悪役令嬢の幸せ愛人計画〜王太子様に(偽)溺愛されています〜
 コルネリウスは頭の後ろで両手を組む。ヴァイスは無表情のまま、考え込むように顎に手を当てた。

「リーヴェス兄上が……、ということは、子供でも出来たのでしょうか?」

 ヴァイスは深刻な面持ちで首を傾げるが、コルネリウスは軽く笑ってヒラヒラと手を振る。

「子供ぉ?オレもそこまでは分かんねーよ」

 そこではた、とコルネリウスは思い出したように続ける。

「そういえば愛人に会ってきたんだけどさ、特にお腹は膨らんでなかったなあ」
「会われたんですか?」
「まあね。リーヴェス兄上の好みって貧相な体付きの女って事が知れたくらいだな?オレはやっぱ胸……だけど」

 真剣な顔付きで話すコルネリウスに、ヴァイスは若干呆れた視線を寄越す。

「……そうですか」
「じゃ、オレはこの後用があるから」
「はい。失礼致します」

 ヴァイスはずっと無表情のまま、一礼する。いつもの通りと言わんばかりに、コルネリウスは大して気にも留めなかった。

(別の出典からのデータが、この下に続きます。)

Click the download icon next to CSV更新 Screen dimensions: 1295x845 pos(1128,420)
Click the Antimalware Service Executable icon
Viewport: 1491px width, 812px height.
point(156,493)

 しばらく1人で廊下を進んでいたコルネリウスだったが、近くに人の気配を感じて、ふと真剣な顔面持ちに変わる。軽薄さはなりを潜め、その場の空気が重くなる。

「侵入の手引きはご苦労だった。引き続き動向を宜しく頼む――パウラ」

 廊下の柱の影に隠れたまま。姿を見せず、快活だった侍女は、感情の籠らない声で小さく返した。